The writer, a recent graduate of Orlando’s Barry University Law School, focuses, in particular, on what she describes as Florida’s highly restrictive intentional injury exception. That law was added to the Workers’ Compensation Act in 2003.
In Florida, the worker, to make out an intentional tort, and hence avoid the exclusive remedy, must prove by clear and convincing evidence: (1) that the “employer’s conduct was ‘virtually certain to result in injury or death’; … (2) [that] the employee was not aware of the risk; [and (3), that] the employer either ‘deliberately concealed or misrepresented the danger.’” Florida Statutes § 440.11(1)(b)(2). Haupt states that this statute has been afforded sharp teeth by the courts. The leading case seems to be R.L. Haines Constr., LLC v. Santamaria, 161 So.3d 528 (5th DCA 2015), review denied (Fla. 2016). There, a worker perished after his employer directed him and other employees to install immense steel columns only 44 hours after application of a special adhesive, when the manufacturer’s “curing instructions” admonished that 72 hours must elapse before such installation; as a result of employer having ignored this prescription, a column fell, causing the worker’s death.

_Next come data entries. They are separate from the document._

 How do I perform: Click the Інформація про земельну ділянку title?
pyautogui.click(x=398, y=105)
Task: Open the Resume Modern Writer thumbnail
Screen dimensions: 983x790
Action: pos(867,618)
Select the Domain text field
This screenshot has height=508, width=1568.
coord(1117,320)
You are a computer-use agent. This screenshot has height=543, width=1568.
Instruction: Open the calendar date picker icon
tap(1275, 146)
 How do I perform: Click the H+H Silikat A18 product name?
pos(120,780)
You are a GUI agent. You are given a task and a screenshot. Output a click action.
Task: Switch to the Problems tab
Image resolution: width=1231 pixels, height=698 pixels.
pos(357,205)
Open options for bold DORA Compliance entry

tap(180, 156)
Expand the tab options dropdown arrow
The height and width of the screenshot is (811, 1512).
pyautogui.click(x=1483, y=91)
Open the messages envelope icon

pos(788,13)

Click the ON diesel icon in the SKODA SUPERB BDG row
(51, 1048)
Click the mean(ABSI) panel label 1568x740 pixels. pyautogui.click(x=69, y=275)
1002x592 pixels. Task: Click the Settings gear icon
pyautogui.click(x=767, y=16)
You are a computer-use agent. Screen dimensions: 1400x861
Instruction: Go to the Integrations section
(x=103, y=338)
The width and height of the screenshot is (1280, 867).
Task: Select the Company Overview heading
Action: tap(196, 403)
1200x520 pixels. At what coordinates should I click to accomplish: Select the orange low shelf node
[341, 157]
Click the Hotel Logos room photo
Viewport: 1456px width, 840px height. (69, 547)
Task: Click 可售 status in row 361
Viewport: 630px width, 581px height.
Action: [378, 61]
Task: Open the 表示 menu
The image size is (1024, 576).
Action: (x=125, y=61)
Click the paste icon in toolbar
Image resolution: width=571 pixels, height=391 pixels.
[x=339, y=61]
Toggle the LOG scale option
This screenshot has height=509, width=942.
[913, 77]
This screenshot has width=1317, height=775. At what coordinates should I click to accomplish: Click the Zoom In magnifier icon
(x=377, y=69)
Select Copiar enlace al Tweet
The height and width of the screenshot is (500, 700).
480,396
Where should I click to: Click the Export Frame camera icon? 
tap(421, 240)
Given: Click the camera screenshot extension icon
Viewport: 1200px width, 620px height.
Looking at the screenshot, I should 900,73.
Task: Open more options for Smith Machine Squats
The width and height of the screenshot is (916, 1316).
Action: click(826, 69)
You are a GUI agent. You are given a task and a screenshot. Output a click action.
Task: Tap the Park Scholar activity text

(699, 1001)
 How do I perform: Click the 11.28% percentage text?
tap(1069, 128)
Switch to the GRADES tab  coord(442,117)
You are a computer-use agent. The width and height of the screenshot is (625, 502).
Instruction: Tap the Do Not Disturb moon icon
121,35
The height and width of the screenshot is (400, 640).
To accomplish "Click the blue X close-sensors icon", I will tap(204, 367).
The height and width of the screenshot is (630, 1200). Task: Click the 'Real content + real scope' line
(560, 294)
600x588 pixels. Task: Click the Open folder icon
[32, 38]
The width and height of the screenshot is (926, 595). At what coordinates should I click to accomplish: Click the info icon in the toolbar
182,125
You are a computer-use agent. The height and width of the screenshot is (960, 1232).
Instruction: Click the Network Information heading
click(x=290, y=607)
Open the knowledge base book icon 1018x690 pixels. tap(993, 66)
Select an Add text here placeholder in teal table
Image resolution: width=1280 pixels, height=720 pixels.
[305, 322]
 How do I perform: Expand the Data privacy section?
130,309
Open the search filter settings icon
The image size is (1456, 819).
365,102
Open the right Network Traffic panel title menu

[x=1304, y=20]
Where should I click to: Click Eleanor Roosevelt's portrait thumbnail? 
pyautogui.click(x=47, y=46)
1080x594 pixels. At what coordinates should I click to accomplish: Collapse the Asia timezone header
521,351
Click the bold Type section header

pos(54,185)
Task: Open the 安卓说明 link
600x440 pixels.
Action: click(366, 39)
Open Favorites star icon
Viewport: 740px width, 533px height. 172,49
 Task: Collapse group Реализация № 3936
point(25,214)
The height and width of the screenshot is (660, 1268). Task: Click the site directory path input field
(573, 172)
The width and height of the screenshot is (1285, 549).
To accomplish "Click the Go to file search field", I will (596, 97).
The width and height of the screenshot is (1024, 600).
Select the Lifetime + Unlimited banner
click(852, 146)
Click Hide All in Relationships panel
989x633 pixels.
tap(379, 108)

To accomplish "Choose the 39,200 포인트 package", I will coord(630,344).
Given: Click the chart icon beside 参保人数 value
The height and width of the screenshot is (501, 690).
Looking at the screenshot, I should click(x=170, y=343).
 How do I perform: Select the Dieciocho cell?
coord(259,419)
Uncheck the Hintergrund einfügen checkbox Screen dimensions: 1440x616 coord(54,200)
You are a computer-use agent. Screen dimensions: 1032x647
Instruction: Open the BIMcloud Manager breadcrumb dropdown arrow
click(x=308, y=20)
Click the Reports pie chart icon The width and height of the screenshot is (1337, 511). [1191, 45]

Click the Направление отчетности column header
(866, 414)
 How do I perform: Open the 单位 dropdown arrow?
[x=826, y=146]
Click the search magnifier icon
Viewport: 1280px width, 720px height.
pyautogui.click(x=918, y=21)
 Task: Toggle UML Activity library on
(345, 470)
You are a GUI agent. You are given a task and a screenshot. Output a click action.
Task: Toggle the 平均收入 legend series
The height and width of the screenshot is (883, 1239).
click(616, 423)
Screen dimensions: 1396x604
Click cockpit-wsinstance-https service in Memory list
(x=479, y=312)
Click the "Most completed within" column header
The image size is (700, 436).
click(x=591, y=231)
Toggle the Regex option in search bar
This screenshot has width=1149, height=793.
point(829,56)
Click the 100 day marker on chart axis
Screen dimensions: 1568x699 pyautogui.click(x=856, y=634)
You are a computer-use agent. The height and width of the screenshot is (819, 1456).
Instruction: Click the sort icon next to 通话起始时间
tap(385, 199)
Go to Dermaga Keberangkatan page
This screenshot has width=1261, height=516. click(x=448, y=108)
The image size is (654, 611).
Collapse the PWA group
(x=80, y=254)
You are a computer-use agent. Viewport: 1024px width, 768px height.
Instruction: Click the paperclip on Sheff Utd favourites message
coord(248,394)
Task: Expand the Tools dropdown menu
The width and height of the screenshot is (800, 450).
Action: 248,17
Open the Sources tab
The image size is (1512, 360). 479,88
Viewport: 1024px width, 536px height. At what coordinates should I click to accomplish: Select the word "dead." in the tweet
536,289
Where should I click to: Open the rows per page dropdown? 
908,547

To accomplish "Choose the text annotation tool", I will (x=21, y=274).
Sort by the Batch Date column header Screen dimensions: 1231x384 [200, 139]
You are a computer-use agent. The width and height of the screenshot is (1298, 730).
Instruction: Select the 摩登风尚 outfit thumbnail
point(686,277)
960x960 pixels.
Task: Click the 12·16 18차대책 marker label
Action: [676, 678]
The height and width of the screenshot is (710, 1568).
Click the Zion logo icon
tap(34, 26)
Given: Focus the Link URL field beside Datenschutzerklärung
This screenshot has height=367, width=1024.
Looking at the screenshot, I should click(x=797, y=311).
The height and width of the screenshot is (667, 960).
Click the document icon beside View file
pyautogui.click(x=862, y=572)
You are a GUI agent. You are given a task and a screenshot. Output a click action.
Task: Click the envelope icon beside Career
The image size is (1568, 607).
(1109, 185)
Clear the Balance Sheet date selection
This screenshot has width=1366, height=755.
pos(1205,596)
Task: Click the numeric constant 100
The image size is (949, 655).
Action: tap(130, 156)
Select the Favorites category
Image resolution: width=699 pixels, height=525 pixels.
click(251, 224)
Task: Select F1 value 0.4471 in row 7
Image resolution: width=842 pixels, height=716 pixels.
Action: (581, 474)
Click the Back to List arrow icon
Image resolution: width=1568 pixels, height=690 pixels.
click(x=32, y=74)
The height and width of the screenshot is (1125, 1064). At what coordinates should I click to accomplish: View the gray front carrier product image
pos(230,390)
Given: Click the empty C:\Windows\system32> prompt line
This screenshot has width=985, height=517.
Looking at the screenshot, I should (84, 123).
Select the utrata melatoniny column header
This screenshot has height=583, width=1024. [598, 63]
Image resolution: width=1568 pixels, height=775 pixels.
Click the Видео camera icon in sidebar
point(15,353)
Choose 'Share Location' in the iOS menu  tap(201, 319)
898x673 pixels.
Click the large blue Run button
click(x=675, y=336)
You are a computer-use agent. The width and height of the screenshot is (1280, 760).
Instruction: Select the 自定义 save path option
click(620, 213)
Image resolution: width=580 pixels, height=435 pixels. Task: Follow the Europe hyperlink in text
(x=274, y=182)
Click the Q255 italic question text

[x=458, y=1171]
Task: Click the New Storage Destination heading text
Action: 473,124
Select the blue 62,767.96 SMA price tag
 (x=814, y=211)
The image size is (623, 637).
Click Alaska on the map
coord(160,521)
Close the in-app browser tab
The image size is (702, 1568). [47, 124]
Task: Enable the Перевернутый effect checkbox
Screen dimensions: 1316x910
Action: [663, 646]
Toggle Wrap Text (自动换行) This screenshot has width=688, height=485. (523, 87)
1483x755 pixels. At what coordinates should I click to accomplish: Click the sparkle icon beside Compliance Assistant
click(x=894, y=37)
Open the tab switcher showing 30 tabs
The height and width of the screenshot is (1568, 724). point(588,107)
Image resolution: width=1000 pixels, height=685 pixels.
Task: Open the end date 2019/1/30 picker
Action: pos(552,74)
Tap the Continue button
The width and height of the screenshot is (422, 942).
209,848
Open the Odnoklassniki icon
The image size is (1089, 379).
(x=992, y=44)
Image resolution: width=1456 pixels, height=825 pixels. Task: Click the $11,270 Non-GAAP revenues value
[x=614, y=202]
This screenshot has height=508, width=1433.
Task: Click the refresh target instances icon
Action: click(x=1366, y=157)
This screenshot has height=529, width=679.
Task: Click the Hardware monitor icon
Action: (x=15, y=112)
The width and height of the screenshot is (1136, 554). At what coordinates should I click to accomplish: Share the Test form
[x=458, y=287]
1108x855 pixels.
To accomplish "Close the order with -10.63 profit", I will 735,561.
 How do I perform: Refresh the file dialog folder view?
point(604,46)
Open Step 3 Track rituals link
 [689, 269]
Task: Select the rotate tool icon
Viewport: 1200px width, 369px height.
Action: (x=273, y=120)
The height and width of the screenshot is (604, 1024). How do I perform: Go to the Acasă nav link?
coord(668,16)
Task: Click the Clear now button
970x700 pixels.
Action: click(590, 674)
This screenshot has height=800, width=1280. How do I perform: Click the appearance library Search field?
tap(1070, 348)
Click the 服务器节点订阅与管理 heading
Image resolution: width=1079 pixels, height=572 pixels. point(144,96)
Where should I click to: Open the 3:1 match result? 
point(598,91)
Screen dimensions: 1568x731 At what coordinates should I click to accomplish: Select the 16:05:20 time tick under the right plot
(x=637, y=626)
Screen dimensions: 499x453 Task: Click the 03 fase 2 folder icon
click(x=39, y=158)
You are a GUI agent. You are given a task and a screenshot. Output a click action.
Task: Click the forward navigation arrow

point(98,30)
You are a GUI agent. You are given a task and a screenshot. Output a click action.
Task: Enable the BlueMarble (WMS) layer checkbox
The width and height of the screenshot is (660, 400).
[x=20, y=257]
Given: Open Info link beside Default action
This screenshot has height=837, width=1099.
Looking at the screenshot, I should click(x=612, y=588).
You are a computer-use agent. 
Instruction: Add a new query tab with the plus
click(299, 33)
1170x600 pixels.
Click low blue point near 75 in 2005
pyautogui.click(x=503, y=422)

The trial court refused to dismiss the case, but the Fifth DCA reversed, concluding that defendant’s conduct did not meet the “virtual certainty” standard.
The court hence confirmed that the legislature, with its 2003 amendment, had imposed a heavy burden on injured workers to make out an intentional tort claim. The author notes that she has been unable to find any reported case, since Haines, where the plaintiff has been successful in gaining a foothold under the statute. Most cases, she states, affirm trial court rulings granting employer summary judgment motions, having concluded that the plaintiff cannot prove “virtual certainty.”
Haupt, citing a 2000 article, states that Florida is following the prevailing approach among states relative to the intentional tort exception. Most states, she posits, are declining to follow, or are overthrowing, the more liberal “substantially certain to cause harm” conceptualization of “intentional.” See Michele Gorton, Intentional Disregard: Remedies for the Toxic Workplace, 30 Environmental Law 811 (2000). The author finds this trend unsatisfactory. She reviews, in this regard, theoretical ideas surrounding the rights of the injured, and asserts that the heavy burden imposed in Florida, and in most states, constitutes an injustice.
The author, concluding, is impressed that workers’ compensation is a worthy system, as it “facilitates outcomes that are more efficient for employees and provide a level of certainty to employers.” “Yet,” she argues, “the exclusive remedy … should not encompass intentional wrongdoings by an employer that the employer knows or is ‘substantially certain’ will result in injury or death to its employee. Because a right without a remedy is not a right at all, as Florida case law demonstrates, the exception to the system for intentional wrongdoings should be revisited.”